→ Collected data entries
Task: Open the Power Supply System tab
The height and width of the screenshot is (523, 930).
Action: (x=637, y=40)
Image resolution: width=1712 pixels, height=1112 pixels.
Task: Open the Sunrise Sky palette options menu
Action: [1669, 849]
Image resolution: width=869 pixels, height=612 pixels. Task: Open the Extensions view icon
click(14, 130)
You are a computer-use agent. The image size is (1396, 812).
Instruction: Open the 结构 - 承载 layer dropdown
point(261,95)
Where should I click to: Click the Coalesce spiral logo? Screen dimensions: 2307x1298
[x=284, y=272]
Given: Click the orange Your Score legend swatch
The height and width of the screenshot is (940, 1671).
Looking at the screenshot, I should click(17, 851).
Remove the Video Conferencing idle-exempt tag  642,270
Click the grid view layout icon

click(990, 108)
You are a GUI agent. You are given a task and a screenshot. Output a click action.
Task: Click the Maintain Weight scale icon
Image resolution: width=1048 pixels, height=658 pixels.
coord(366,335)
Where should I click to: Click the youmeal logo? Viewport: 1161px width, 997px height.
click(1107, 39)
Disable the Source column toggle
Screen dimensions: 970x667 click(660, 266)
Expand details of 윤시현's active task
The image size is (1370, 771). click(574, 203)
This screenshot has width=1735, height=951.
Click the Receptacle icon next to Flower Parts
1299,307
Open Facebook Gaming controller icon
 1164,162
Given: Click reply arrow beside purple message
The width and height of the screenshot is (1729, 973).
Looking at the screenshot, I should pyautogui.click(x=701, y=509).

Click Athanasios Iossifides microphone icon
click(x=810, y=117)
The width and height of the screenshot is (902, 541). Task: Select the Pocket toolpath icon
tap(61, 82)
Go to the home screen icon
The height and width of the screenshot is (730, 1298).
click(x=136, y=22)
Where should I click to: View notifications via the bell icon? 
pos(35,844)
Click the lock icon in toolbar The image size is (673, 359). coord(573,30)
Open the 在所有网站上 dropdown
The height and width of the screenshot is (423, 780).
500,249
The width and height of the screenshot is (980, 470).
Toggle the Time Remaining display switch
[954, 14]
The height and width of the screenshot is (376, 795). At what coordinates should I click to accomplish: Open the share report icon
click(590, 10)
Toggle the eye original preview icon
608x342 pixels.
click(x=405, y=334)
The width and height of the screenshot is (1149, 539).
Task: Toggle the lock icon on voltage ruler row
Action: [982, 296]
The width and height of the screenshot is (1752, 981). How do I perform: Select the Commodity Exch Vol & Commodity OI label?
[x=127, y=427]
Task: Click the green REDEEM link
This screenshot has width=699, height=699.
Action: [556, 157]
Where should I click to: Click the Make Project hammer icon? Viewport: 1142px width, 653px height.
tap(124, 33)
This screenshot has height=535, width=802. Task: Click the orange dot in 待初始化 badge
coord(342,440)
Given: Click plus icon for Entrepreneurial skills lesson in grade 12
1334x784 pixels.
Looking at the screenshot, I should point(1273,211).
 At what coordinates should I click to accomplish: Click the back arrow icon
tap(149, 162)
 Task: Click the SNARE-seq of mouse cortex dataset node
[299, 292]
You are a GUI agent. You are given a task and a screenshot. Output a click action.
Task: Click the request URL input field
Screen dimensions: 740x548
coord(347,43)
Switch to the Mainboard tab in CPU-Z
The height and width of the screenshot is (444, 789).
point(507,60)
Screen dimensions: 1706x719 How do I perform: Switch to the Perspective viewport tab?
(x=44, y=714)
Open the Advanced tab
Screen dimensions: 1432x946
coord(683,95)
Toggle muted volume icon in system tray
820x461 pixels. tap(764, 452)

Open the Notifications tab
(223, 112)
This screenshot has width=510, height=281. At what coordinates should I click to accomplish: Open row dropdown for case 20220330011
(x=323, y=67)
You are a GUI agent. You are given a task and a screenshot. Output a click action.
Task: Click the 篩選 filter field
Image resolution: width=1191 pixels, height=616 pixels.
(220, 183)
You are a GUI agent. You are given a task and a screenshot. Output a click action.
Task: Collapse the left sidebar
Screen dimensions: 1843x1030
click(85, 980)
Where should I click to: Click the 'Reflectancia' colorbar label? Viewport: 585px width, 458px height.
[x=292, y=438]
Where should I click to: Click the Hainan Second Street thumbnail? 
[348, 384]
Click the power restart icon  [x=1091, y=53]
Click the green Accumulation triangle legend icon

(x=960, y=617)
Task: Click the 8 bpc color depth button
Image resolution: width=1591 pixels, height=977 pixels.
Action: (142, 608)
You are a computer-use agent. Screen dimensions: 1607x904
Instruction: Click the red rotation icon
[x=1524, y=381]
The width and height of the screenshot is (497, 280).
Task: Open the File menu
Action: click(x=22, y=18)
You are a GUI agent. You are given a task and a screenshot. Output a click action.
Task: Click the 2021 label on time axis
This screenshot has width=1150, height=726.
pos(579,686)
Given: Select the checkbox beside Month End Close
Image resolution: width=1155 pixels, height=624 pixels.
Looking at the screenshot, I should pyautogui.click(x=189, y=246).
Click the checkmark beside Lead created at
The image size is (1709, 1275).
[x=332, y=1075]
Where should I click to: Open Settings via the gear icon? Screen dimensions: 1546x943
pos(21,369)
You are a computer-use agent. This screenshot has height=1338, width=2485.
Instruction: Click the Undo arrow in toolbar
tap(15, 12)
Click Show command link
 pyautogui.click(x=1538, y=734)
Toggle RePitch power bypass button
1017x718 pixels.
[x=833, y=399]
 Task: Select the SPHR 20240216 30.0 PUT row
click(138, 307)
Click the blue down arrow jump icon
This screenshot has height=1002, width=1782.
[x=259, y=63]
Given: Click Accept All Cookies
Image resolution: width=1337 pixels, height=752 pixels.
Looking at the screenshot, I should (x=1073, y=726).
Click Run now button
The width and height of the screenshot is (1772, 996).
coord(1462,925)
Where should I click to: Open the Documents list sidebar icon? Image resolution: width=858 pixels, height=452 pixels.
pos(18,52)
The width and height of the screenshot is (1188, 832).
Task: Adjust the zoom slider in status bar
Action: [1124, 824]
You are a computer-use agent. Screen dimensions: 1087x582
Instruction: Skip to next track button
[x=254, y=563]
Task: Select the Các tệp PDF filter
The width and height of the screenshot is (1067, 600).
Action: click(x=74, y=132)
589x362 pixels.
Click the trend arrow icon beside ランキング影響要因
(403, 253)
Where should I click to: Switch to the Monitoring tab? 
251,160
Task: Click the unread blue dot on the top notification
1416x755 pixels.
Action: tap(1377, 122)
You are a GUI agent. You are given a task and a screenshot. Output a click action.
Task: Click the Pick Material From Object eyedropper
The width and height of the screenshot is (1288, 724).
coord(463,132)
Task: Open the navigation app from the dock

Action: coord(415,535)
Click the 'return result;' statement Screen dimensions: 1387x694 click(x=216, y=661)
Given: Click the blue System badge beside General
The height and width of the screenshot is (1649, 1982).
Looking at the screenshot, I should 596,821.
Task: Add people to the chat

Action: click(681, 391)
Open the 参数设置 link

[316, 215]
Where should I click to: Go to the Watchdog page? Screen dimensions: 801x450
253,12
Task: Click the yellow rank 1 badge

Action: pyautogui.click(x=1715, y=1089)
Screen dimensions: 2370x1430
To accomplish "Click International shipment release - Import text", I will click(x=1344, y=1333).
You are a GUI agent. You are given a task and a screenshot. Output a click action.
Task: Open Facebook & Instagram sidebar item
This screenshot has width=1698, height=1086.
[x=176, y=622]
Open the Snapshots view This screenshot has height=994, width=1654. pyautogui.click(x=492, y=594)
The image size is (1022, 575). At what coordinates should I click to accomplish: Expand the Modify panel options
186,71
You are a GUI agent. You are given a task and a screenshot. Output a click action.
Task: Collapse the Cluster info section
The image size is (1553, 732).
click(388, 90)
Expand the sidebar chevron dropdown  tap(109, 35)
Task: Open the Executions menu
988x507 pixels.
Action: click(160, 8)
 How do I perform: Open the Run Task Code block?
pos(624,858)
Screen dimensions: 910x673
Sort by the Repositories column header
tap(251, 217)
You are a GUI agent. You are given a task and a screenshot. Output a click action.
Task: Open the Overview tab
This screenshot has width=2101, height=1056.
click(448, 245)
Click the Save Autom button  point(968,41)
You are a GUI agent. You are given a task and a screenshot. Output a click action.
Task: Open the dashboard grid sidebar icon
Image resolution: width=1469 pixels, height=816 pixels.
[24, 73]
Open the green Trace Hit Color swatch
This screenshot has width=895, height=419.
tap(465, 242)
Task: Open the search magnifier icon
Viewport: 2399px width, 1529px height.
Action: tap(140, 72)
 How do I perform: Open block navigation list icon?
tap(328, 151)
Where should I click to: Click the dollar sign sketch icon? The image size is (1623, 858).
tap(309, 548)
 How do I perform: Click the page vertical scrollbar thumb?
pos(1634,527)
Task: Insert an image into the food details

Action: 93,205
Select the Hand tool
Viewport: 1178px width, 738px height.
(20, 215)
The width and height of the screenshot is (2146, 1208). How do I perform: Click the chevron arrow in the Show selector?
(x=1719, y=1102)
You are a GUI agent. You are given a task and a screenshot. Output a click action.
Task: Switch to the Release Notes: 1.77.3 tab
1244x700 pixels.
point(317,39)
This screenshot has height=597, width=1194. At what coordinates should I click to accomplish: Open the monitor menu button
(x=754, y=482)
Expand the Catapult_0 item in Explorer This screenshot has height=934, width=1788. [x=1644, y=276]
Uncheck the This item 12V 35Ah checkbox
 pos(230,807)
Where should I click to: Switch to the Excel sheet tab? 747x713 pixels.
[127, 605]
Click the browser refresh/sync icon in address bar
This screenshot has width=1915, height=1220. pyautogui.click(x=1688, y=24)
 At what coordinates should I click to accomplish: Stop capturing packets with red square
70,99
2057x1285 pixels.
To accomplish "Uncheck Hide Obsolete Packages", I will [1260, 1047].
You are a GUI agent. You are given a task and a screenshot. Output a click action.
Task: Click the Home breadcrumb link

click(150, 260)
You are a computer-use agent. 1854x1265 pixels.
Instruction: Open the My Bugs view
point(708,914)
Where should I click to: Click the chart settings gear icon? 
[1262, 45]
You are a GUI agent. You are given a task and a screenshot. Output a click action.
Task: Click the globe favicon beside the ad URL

→ Work request
In the lines above, spot each one that contains the word "Collapse" and copy it.

→ Output below
Task: Collapse the left sidebar
Task: Collapse the Cluster info section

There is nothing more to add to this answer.